Kofi Annan discute de la question libérienne avec les dirigeants rassemblés pour le Sommet de l'Union africaine

9 juillet 2003

Le Secrétaire général de l'ONU, Kofi Annan, a discuté de la situation au Libéria avec plusieurs dirigeants africains, aujourd'hui, à Maputo au Mozambique, à la veille de l'ouverture du Sommet de l'Union africaine.

Au cours d'une première réunion, Kofi Annan a rencontré des dirigeants de la Communauté économique des Etats de l'Afrique de l'Ouest (CEDEAO) dont les présidents Olusegun Obansanjo du Libéria, John Kufuor du Ghana et Ahmed Tejan Kabbah de Sierra Leone ainsi que les ministres des Affaires étrangères du Ghana, de la Côte d'Ivoire et l'ancien chef d'Etat nigérian, le général Abdelsalami Abubakar.

Les discussions ont porté sur les arrangements intérimaires susceptibles de permettre une passation pacifique des pouvoirs au Libéria et du rôle que pourrait y jouer une force de maintien de la paix multinationale. Il y a également été question de l'équipe conjointe de vérification de la CEDEAO qui essaie de se rendre du Ghana au Libéria pour y contrôler le cessez-le-feu.

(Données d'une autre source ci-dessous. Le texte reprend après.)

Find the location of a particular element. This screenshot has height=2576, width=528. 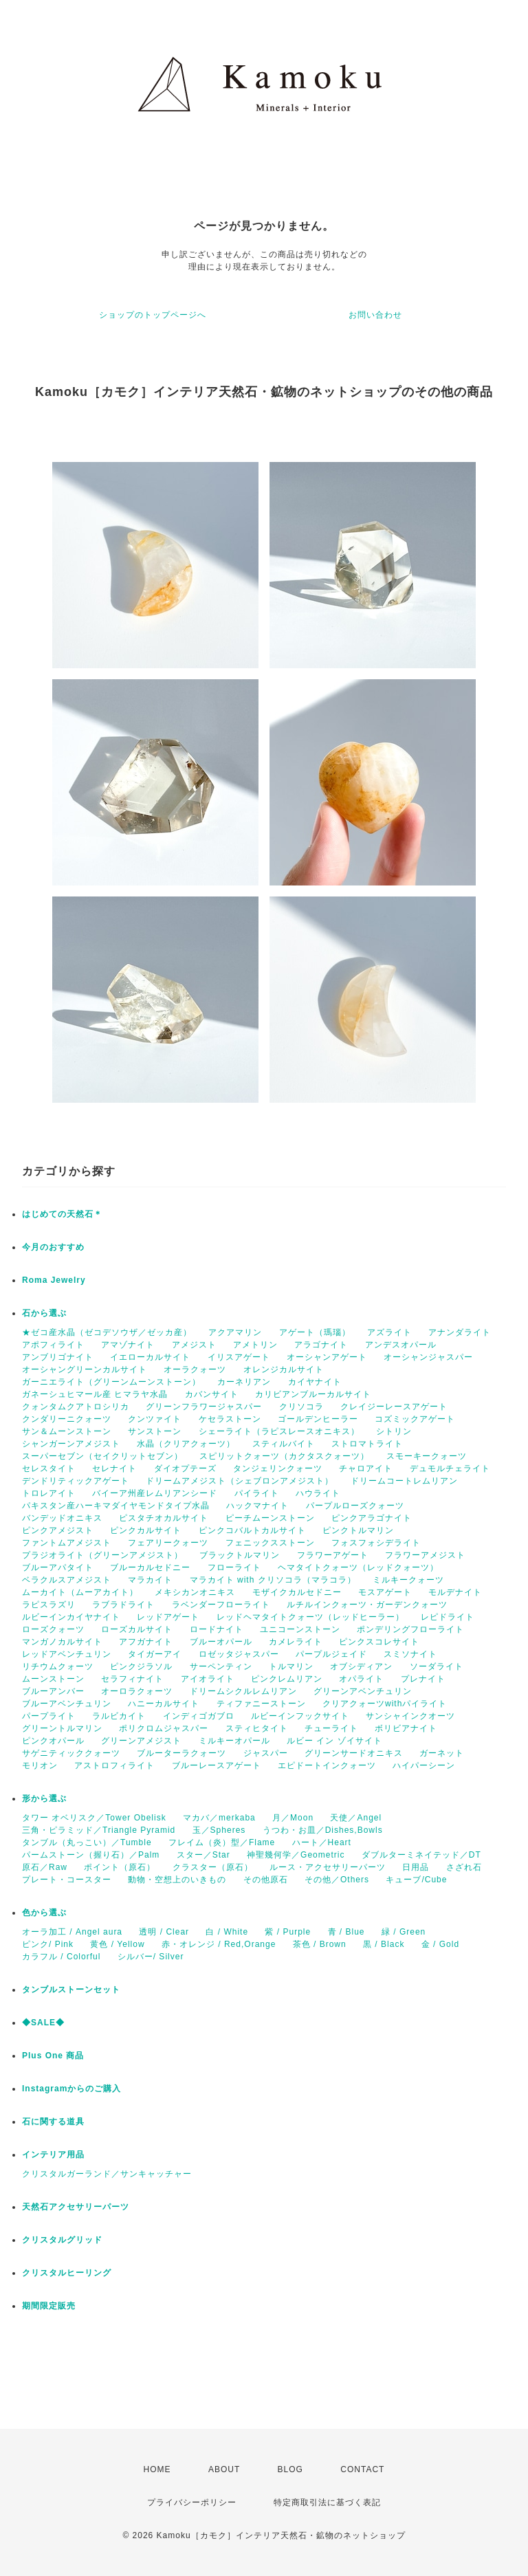

カバンサイト is located at coordinates (212, 1394).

Kofi Annan a rencontré ensuite le président du Mozambique, Joaquim Chissano, qui s'apprête à prendre la présidence de l'Union africaine, avec lequel il a discuté du Sommet et de différentes questions africaines dont la situation au Libéria et en République démocratique du Congo (RDC) et l'indispensable combat à mener contre le sida sur le continent.

Lors d'une rencontre avec la presse, un peu plus tard, le Secrétaire général a lancé un appel à tous les Africains pour qu'ils s'unissent pour lutter contre le VIH/sida afin de mettre fin à cette maladie considérée comme infamante et à la discrimination qu'elle génère.

La pandémie, a-t-il déclaré, « emporte des hommes et des femmes essentiels dans les secteur de l'éducation, de la santé, de la sécurité, de la police de l'armée ; des enseignants sont tués, nous perdons des médecins et des infirmières, nous perdons des gens. »

Interrogé sur le Libéria et la possibilité que les Etats-Unis y envoient des troupes, Kofi Annan a indiqué que c'était pour l'instant la CEDEAO, avec le soutien total de l'Union africaine, qui faisait face aux problèmes immédiats. Il a ajouté que les Etats-Unis n'avaient pas fait savoir quels étaient exactement leurs plans mais qu'il espérait « qu'ils prendraient la bonne décision et apporteraient leur appui à l'effort. »

Le Secrétaire général devait rencontrer le président d'Afrique du Sud, Thabo Mbeki, plus tard dans la soirée. Il prendra demain la parole devant les chefs d'Etats réunis pour l'ouverture du Sommet de l'Union africaine.